Gibbons: Beyond the Trees is a casual adventure where you play a gibbon on an expedition into unknown lands. This is a relaxing title which is suitable for all audiences. Sporting a beautiful art style, incredible use of sound, and a strong message about the struggles real Gibbons put up with that’s executed really well here. This original title instantly clicked with me the moment I picked it up. If you’re looking for something original but not too taxing on your gaming skills, then I highly recommend picking up Gibbons.
The Call of the Wild
The game starts with a short story mode which clocks in at well under 2 hours. You begin the game as a pink gibbon enjoying family time with a yellow gibbon and your blue baby. Then before you know it, you’re swinging through the trees and observing the changes to the environment. There is no dialogue in this game, but it presents some excellent sound effects from the forest to the calls of the gibbons themselves. Initially, the narrative is very calming and will likely give you the feels as you swing around the trees and even see your yellow gibbon partner following closely behind with baby in tow. But soon, the plot veers into more dangerous territory. I really don’t want to spoil the story since it’s worth experiencing for yourself. I will say the developers touch on subjects of deforestation, poaching and exploiting animals for entertainment. In this short piece of gameplay, I felt so many emotions playing the story. I was calm, happy, scared, sad and then inspired. It was quite the roller coaster turning into an experience that I feel will stick with me for years to come.
The graphics are beautifully hand-drawn. Impressive attention to detail is given to the environments. As you swing through the trees, birds fly out and fruit drop from the branches. When you head into human areas, you swing off the buildings whilst observing a huge amount of NPCs just walking around getting on with their days. You will also explore the world during the day and night, observing familiar environments differently from before.
Pick up and Swing
The gameplay is simple to pick up play for all gaming audiences. Your gibbon will continuously move to the right of the screen. The idea is to hold one shoulder button to swing off branches, then let go at the edge to leap to the next one. You then use the other shoulder button to walk or grind down downward sloping platforms. If you get enough air time, you can perform a backflip in the air where if you stick the landing, it will give you a speed boost. The most charming move by far is that you can hold hands with your gibbon partner and swing off each other every now and then.

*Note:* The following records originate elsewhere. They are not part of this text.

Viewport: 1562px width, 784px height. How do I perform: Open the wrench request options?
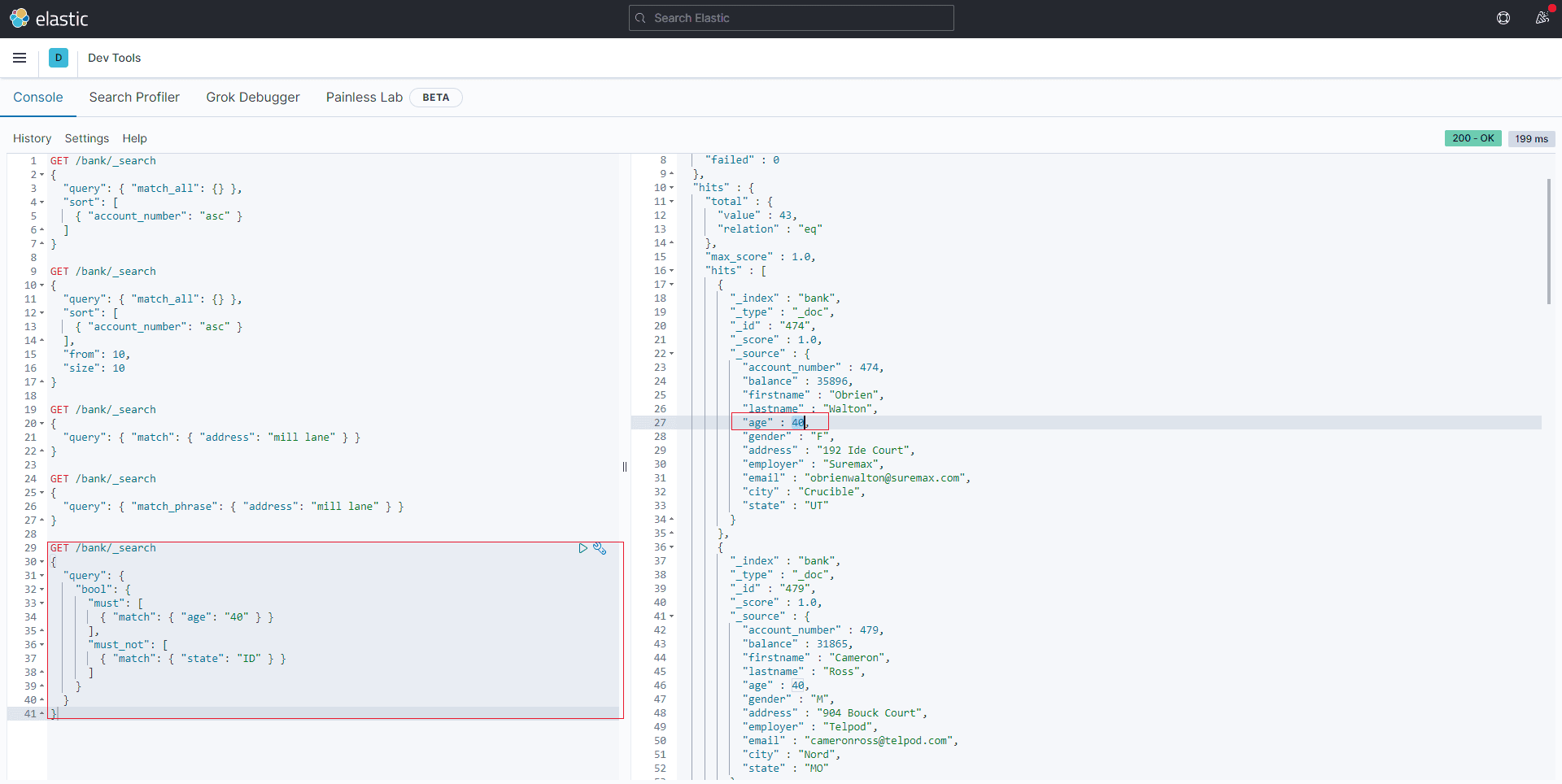coord(600,548)
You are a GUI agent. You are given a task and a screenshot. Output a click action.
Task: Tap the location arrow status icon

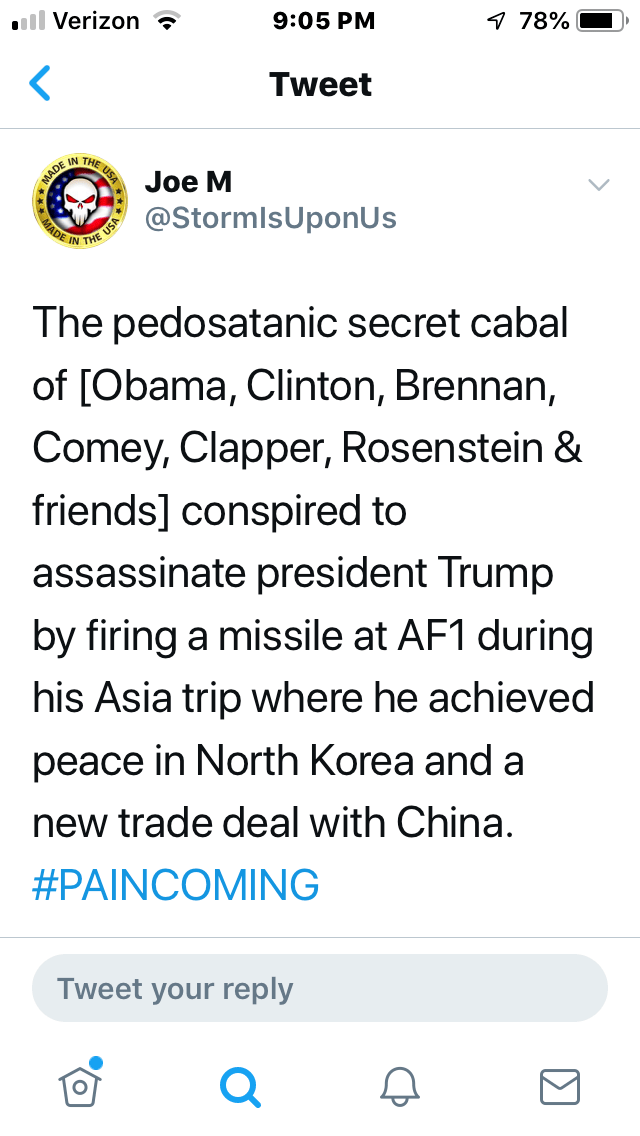tap(494, 20)
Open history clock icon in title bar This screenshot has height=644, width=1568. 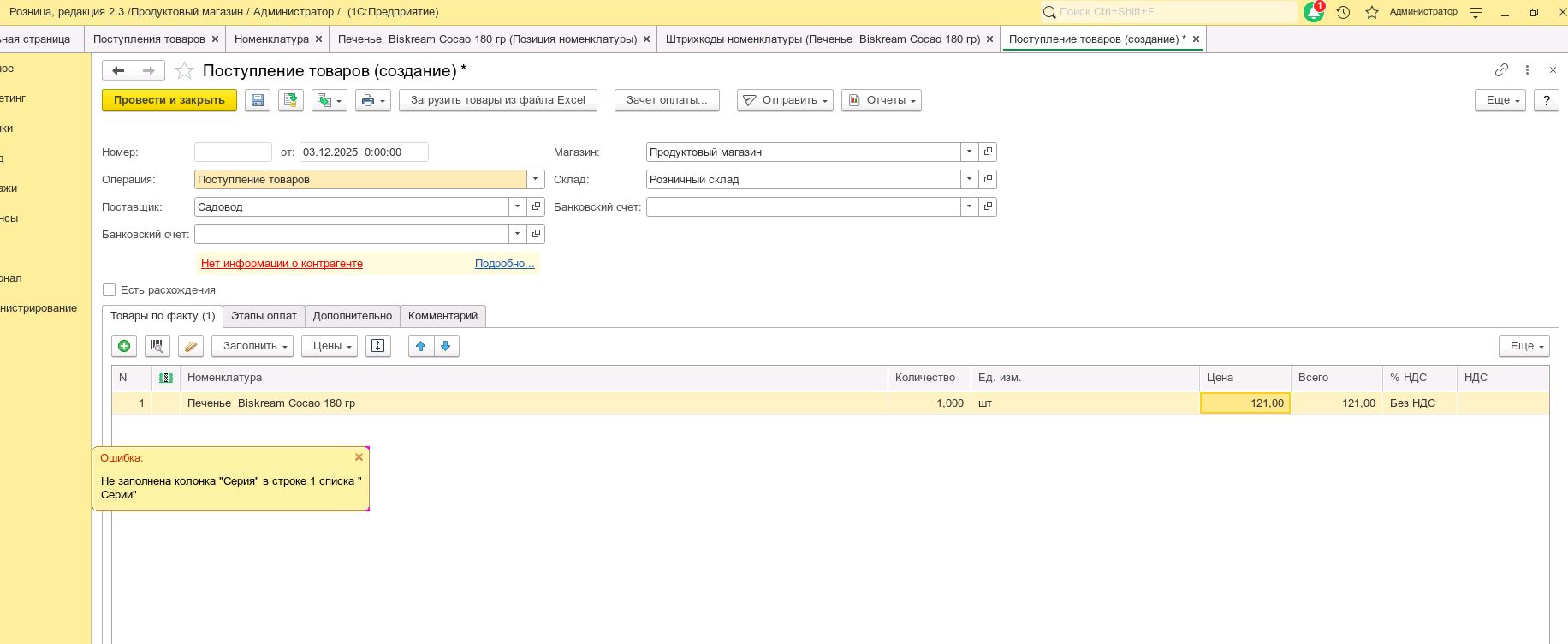(x=1343, y=12)
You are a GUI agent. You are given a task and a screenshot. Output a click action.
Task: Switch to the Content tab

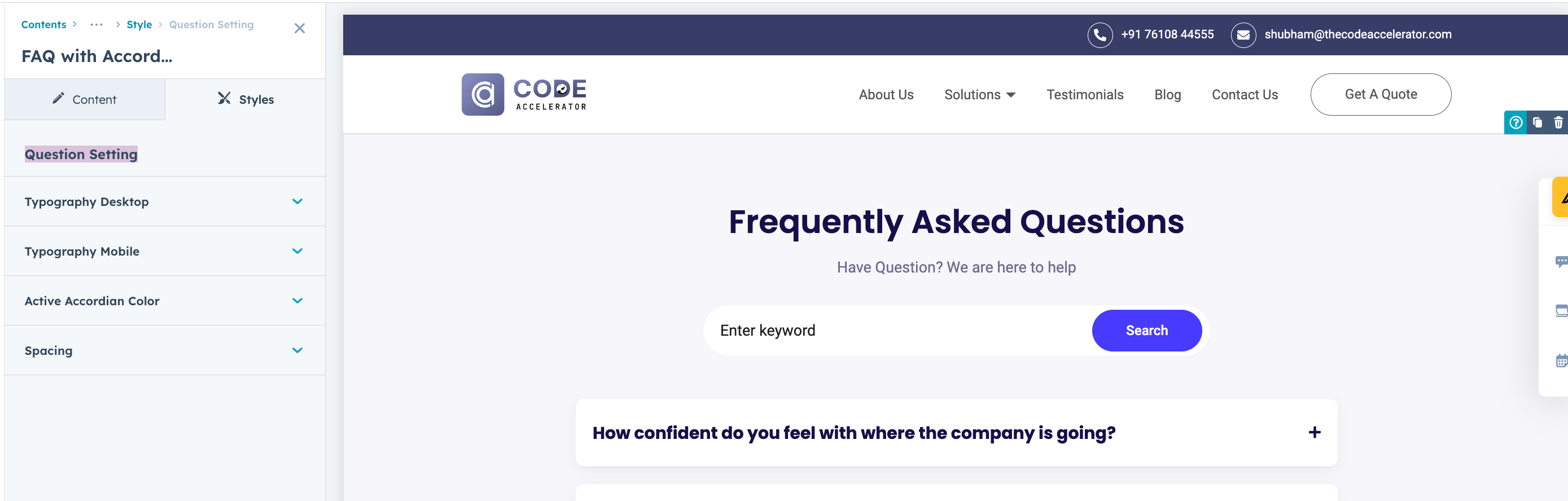pos(85,99)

If you really get into the rhythm, you can really speed about in this game, and it’s incredibly cathartic if it clicks. Failure is very rare. You can die, but you are simply dropped back at a close checkpoint. Even if you lose your flow, your gibbon simply slows down until you build up momentum again. There is no penalty for not getting things correct. A casual player could even just play this game with a single shoulder button and succeed. It’s really just you and the trees. A small niggle is it’s a shame the developers didn’t include some form of score system for the gamers that want a little bit of extra challenge
Free Your Friends
Other than the short story mode, the game offers a mode called ‘Liberation’, where you will probably spend most of your time. Here you continue to swing through the environments, but you need to try to rescue animals trapped in cages along the way by simply touching them. If you miss one, it’s not a problem just continue on and try again when the opportunity presents itself. When you rescue all the animals, you are treated to something quite pleasant to observe on screen. Then you continue on to rescue more animals.
I guess the game is a little light on content, but for me I honestly found it incredibly relaxing and calming after a rough day at work, thanks to the simple gameplay and beautiful art and sounds. I encountered no issues with the game’s performance on TV or handheld. Though the game initially takes quite a while to load in when booting up. But the upside to this is there are very few loading screens after that.

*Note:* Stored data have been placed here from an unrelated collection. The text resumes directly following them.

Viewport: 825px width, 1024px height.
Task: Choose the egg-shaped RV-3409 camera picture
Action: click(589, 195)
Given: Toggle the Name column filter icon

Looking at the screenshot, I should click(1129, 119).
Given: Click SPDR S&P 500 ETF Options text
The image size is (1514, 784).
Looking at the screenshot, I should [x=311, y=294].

Conclusion – No Monkey Business
Gibbons is a game that really clicked with me from the moment I picked it up. I’ve reviewed many games for this wonderful website and lovely surprises like this keep me coming back to writing time and time again. I will add some caution that this game will not click with everyone. Some will likely see this as simply a Monkey swinging simulator, and the gameplay may not click.
It’s rare to play a game where the developer’s message resonates so clearly and leaves me thinking for days, contemplating and inspired. I’m a huge supporter of animal charities myself, and this felt like such a good way to bring awareness to an overlooked issue. I am incredibly grateful to have had the opportunity to cover this game. I sure hope you give it a chance too. If not, then please consider supporting a charity that speaks to you.